What to work on: Starting at the beginning of the entries and ending at the line containing "[x=19, y=215]", rewrite those lines with every instance of "Image resolution" swapped for "Frame resolution".
---------- Records provided ----------
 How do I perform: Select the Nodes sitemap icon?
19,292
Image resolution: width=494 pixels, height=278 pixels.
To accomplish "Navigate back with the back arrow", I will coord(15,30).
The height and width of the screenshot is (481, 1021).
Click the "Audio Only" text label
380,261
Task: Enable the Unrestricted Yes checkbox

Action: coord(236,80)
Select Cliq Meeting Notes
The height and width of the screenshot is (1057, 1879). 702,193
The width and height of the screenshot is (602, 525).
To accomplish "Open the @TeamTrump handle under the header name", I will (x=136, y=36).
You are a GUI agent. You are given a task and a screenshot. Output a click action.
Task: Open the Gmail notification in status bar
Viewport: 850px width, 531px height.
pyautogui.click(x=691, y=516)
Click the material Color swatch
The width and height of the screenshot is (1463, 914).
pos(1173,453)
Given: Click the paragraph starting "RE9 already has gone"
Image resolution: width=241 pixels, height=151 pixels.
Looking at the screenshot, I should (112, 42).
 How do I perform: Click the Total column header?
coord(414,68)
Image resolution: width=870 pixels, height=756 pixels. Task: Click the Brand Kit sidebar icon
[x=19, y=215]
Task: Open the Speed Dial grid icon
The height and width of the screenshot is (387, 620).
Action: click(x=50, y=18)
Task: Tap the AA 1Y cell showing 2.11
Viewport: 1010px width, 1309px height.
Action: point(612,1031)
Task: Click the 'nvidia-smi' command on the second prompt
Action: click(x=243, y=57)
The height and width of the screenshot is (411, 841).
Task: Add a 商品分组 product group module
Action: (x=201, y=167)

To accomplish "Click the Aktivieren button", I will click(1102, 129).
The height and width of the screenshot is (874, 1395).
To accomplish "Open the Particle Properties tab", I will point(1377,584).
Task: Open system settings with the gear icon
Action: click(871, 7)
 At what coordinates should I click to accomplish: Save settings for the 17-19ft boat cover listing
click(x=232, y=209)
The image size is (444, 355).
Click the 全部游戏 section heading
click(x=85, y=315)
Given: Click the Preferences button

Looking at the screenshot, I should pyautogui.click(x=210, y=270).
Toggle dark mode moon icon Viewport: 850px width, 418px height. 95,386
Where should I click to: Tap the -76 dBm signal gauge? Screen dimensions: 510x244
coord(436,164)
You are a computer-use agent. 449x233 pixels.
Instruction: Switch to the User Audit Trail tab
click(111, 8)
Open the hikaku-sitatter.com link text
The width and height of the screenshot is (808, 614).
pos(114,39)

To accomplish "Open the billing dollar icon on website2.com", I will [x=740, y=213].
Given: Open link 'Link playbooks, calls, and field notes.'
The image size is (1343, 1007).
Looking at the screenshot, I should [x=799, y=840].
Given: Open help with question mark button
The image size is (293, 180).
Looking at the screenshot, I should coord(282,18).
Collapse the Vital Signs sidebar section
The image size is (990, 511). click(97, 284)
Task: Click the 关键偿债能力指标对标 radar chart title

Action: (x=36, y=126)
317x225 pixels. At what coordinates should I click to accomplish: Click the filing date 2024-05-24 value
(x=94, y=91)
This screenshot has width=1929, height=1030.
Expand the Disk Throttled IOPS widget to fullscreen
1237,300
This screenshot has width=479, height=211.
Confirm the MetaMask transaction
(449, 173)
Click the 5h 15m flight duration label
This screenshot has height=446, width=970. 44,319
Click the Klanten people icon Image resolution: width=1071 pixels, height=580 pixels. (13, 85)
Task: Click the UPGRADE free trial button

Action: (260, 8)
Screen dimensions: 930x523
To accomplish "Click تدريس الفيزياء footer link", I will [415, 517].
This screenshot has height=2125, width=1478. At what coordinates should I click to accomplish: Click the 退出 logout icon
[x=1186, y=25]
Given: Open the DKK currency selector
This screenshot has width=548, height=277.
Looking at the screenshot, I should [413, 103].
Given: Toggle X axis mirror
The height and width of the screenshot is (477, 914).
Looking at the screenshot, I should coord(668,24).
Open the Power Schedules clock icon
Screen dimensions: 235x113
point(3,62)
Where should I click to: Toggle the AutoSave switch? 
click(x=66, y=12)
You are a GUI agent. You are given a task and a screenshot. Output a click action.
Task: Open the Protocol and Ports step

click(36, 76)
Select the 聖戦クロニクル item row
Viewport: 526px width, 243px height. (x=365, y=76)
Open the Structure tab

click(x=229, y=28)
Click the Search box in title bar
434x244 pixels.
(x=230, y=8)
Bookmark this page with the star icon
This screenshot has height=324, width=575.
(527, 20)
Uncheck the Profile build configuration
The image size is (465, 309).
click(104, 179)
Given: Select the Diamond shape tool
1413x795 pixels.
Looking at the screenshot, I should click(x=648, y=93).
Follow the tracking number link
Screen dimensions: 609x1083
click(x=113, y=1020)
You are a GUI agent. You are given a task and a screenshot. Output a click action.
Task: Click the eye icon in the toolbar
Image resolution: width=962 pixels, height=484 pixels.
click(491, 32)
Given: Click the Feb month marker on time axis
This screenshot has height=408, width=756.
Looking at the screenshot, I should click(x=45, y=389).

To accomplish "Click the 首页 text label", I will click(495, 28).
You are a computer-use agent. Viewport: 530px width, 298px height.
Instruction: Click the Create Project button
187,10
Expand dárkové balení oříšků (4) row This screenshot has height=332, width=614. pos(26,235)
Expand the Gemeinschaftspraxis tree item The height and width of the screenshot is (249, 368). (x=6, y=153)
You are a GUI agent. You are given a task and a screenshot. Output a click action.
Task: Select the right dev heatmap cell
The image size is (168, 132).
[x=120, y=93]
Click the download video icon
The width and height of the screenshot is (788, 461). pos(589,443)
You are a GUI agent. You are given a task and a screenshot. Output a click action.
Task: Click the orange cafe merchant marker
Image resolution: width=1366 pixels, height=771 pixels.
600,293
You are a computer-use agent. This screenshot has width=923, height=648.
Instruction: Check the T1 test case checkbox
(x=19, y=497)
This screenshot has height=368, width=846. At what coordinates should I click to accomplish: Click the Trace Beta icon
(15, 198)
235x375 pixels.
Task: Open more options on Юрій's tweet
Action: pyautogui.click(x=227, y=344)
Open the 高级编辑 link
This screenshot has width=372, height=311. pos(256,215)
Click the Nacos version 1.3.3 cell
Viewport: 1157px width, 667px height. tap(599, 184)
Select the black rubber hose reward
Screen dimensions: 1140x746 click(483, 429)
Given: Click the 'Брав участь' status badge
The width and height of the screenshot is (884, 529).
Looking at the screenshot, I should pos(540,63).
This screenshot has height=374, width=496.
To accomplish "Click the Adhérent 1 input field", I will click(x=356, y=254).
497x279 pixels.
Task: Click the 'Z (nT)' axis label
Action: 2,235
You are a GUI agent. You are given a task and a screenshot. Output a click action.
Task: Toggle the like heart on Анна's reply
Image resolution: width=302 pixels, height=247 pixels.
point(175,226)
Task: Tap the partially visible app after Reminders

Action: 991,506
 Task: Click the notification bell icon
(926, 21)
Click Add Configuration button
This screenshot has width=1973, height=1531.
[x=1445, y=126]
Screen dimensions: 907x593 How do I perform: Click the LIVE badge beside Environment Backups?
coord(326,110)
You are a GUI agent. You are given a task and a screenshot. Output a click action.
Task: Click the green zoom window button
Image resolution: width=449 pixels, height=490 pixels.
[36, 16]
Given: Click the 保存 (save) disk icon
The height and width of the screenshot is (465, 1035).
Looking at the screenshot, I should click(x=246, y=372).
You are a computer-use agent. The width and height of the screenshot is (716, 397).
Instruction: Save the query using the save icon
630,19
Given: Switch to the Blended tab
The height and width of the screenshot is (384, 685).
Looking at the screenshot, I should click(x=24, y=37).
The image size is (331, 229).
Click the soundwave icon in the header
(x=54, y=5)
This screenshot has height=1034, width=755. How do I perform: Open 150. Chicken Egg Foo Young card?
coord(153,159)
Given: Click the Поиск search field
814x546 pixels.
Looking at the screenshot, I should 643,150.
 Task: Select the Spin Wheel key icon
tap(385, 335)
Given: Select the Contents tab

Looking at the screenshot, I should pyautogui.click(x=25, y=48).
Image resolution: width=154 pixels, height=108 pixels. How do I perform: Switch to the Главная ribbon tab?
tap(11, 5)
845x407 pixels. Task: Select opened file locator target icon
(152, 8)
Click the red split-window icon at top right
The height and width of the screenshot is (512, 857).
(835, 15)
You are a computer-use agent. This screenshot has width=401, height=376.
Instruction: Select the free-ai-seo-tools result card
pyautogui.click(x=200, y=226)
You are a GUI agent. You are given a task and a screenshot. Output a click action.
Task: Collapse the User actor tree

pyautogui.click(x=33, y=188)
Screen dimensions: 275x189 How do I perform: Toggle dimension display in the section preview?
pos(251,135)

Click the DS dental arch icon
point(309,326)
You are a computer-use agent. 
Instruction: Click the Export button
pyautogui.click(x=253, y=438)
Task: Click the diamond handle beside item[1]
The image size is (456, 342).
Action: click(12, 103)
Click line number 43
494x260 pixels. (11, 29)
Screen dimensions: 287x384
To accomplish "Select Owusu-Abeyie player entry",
----------
Solution to this problem:
 How do I perform: Select the Nodes sitemap icon?
19,292
Frame resolution: width=494 pixels, height=278 pixels.
To accomplish "Navigate back with the back arrow", I will coord(15,30).
The height and width of the screenshot is (481, 1021).
Click the "Audio Only" text label
380,261
Task: Enable the Unrestricted Yes checkbox

Action: coord(236,80)
Select Cliq Meeting Notes
The height and width of the screenshot is (1057, 1879). 702,193
The width and height of the screenshot is (602, 525).
To accomplish "Open the @TeamTrump handle under the header name", I will (x=136, y=36).
You are a GUI agent. You are given a task and a screenshot. Output a click action.
Task: Open the Gmail notification in status bar
Viewport: 850px width, 531px height.
pyautogui.click(x=691, y=516)
Click the material Color swatch
The width and height of the screenshot is (1463, 914).
pos(1173,453)
Given: Click the paragraph starting "RE9 already has gone"
Frame resolution: width=241 pixels, height=151 pixels.
Looking at the screenshot, I should (112, 42).
 How do I perform: Click the Total column header?
coord(414,68)
Frame resolution: width=870 pixels, height=756 pixels. Task: Click the Brand Kit sidebar icon
[x=19, y=215]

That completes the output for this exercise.